*TEXT PASSAGE*:
A man held in Lebanon in connection with a failed attack on German trains has confessed to planting a suitcase bomb and investigations suggest he might have links to al Qaeda, the Lebanese government said on Friday.
"When he saw the pictures, he admitted that he planted the bomb," Lebanon's acting Interior Minister Ahmad Fatfat told Reuters television. Fatfat was referring to Jihad Hamad, a 20-year-old Lebanese man who turned himself in to authorities in the Lebanese city of Tripoli on Thursday.
Hamad and a 21-year-old Lebanese man named Youssef Mohamad E.H., who was arrested in Germany at the weekend, were caught on security videos dragging suitcases on to trains in Cologne last month.
Suitcases like those in the footage were found packed with propane gas tanks and crude detonating devices on trains in Dortmund and Koblenz. The explosives failed to detonate.
Authorities in Germany and Lebanon on Friday detained two more suspects in connection with the bomb plot. Lebanese authorities have also arrested a new suspect they believe may have been involved in the plot, a senior Lebanese judicial source said in Beirut.
The Lebanese source said the 24-year-old Lebanese man, with the initials K. H. D., was arrested based on information provided by Hamad. The detentions bring to four the number of suspects in custody, two in Germany and two in Lebanon. No formal charges have been filed against them.

*SOURCE MATERIAL*:
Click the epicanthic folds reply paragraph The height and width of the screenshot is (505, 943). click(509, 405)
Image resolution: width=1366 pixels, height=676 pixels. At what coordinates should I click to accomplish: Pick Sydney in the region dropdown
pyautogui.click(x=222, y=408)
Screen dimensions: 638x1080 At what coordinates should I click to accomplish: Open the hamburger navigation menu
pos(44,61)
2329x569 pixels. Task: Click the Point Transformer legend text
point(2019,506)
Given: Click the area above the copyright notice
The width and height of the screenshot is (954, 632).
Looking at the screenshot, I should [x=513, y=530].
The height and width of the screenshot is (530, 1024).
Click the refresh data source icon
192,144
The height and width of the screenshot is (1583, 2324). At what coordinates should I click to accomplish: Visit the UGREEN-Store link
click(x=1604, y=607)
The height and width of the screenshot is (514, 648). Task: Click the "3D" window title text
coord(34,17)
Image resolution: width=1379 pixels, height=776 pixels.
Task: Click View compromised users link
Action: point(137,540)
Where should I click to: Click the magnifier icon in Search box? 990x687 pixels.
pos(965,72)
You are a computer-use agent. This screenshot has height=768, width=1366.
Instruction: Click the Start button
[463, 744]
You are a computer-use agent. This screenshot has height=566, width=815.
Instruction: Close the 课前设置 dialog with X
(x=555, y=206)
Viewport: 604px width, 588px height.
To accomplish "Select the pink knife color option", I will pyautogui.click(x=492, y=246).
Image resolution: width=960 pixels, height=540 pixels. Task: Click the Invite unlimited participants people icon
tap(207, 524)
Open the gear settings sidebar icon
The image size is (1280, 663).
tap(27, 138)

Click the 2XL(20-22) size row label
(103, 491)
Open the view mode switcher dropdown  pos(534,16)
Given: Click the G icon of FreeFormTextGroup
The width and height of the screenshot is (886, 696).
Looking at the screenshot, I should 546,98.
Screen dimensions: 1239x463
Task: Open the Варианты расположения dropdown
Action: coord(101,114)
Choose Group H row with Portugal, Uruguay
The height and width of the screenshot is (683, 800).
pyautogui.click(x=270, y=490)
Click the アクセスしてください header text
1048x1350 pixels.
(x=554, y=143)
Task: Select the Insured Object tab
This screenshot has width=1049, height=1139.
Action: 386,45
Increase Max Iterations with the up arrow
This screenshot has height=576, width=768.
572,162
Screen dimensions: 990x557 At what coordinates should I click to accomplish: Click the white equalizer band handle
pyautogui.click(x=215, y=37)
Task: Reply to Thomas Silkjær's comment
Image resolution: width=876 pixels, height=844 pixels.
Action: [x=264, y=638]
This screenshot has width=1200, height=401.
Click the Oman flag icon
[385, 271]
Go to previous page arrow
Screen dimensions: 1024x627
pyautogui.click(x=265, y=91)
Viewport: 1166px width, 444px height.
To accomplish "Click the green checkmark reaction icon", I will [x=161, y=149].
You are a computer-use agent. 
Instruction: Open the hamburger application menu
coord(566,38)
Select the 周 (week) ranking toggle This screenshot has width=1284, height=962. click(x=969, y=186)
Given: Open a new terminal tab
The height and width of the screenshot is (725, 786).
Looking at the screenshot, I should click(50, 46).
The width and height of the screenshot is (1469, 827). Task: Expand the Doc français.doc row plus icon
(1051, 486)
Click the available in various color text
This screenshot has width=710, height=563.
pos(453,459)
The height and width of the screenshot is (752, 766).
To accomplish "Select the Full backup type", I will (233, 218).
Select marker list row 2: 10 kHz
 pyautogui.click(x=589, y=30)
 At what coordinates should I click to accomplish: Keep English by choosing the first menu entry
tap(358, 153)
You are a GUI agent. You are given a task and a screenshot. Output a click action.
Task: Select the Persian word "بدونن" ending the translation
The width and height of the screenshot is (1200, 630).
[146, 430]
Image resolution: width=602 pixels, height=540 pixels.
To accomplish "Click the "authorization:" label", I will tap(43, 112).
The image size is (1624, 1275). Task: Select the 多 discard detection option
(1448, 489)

*EXERCISE AIM*:
Answer these from the news report on the failed German train bombings:
(a) In which Lebanese city did Jihad Hamad turn himself in?
(b) On trains in which two cities were the suitcases with propane gas tanks found?
(c) How many suspects are in custody, and where are they held?

*COMPLETED EXERCISE*:
(a) Tripoli.
(b) Dortmund and Koblenz.
(c) Four: two in Germany and two in Lebanon.